Become a MacRumors Supporter for $50/year with no ads, ability to filter front page stories, and private forums.
Maybe they should have released a cheaper, "lower quality" version of the vision first, then made the "pro" version if it caught on. Anyway...

That wouldn't have worked. Apple is known for its high quality products. If they had released a Meta equivalent they wouldn't have gotten the massive press attention and rave reviews (with the huge reservations about cost and weight).

This certainly helps but their greatest challenge still is coming up with compelling use cases.

They are there, maybe just not for you. Still nitche cases. For frequent flyers the ability to do confidential office work, enabler for some disabilities, great way to visit remote locations when unable to due to $ or physical limitations. Some amazing educational programs such as exploring London’s Natural History Museum with Sir David Attenborough.

Vision for less than 1000$

Not possible with the displays alone running ~$456 and components alone totaling ~$1542. This doesn't include the almost 10 year development costs which would have cost billions.


It's a product with no real use-case.
They exist, as above.
So far there is very little reason to buy one.
They exist, as above.
And I don't think anyone sees that front display as being useful.

Shows you status when doing software updates.
No one here has yet stepped up with anything beyond media consumption or “I want a floating monitor.”
Many have, as above.
"Apple is still struggling to maintain the disgusting profit margin for people that aren't loaded"
They may be making little if any profit as yet, see above.
I don't there's much of a margin to be had given the estimated BOM is around $1400.
yes.

Their profit margin probably isn’t as disgusting as you think it is.
Yes.
See component cost analysis above.
It doesn't allow you to do anything that you couldn't already do with another device.

Hours daily. I am continually amazed at the technology in the VP and how they have implemented it. It has its flaws (weight, glare) but for me they are insignificant compared to the pluses.

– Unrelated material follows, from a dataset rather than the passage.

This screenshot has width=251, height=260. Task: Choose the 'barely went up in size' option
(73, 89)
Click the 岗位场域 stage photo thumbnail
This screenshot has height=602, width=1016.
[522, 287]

When you moving out of an immersive environment it starts coming back at your lap first so you can see things like a keyboard.

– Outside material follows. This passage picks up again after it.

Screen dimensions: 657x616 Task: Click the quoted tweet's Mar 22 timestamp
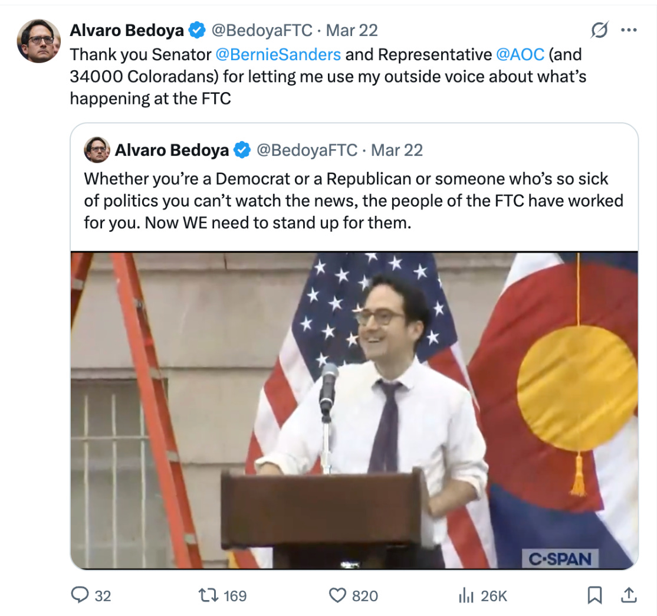tap(397, 150)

1. Travel to Zimbabwe, Machu Picchu, Foz do Iguaçu without leaving your chair using the share spatial app. It gives you 90% of the visual experience for those who can't actually go there.

2. Use a 6 foot monitor from your mac

3. Play lossless music from your AirPods Pro 2 with the album cover inches from your face. Much more enjoyable.

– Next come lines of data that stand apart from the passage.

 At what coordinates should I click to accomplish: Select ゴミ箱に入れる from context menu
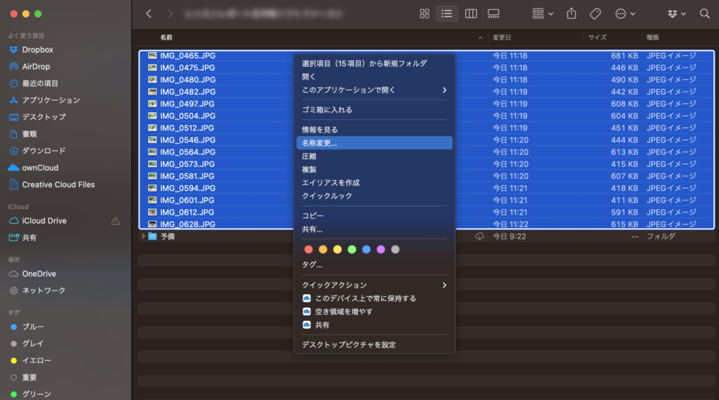pos(327,109)
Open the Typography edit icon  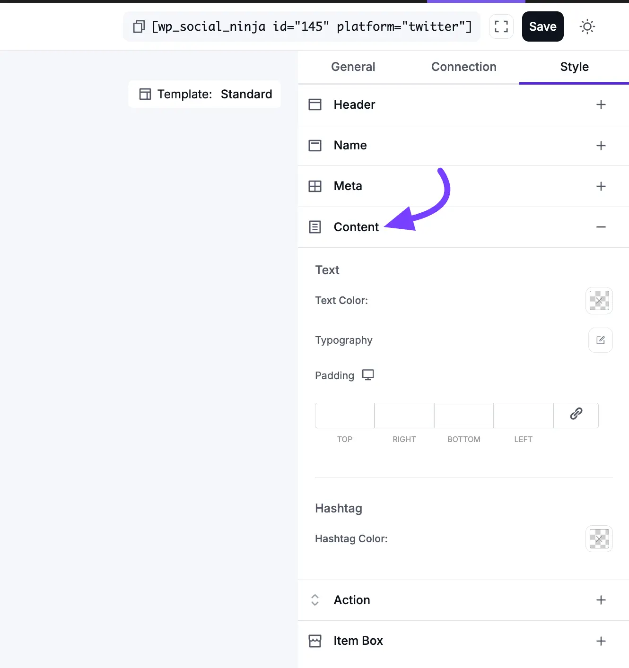click(x=600, y=340)
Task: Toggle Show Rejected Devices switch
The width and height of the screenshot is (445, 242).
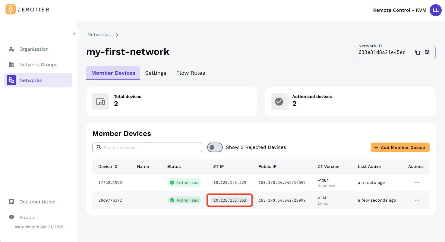Action: click(215, 147)
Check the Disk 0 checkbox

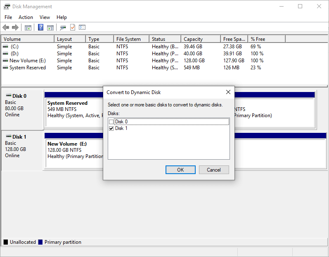click(x=111, y=122)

4. Run a "Mindfullness" or other mediation app to help relax and sleep. Take a snooze by a running creek in an Oregon winter scene. See the results of the mediation if you have an Apple Watch.

5. Watch a 3D concert where the singer swings her hair in your face with AmazeVR concerts, although it is a bit creepy.

6. Explore the constellations. Grab one out of the night sky to know more about it with SkyGuide

7. Checkout which flights are landing at an airport in 3D with their plane type, where they came from, etc. with testflight

8. Explore extinct creatures with David Attenborough. Watch them in 3D in their native environment.

9. Convert your old photos into 3D ones with Spacial Media Toolkit. Just a start but shows what can be done.

10. Explore the Mars lander in 3D. Grab a part and see what it does with Exploring Mars.

11. Travel to a museum for a close look at the Mona Lisa with Art Authority museum. Explore contemporary artists with Art Universe.

12. Not a gamer but occasionally play Legos in 3D or place parts on a music store

13. Movies, some in 3D, of course with Apple TV and Disney Plus. Much better than going to the theater. No fuzzy screen, better sound.

And this is just the start. More great stuff is coming.

Things to look for once VP is available in your market.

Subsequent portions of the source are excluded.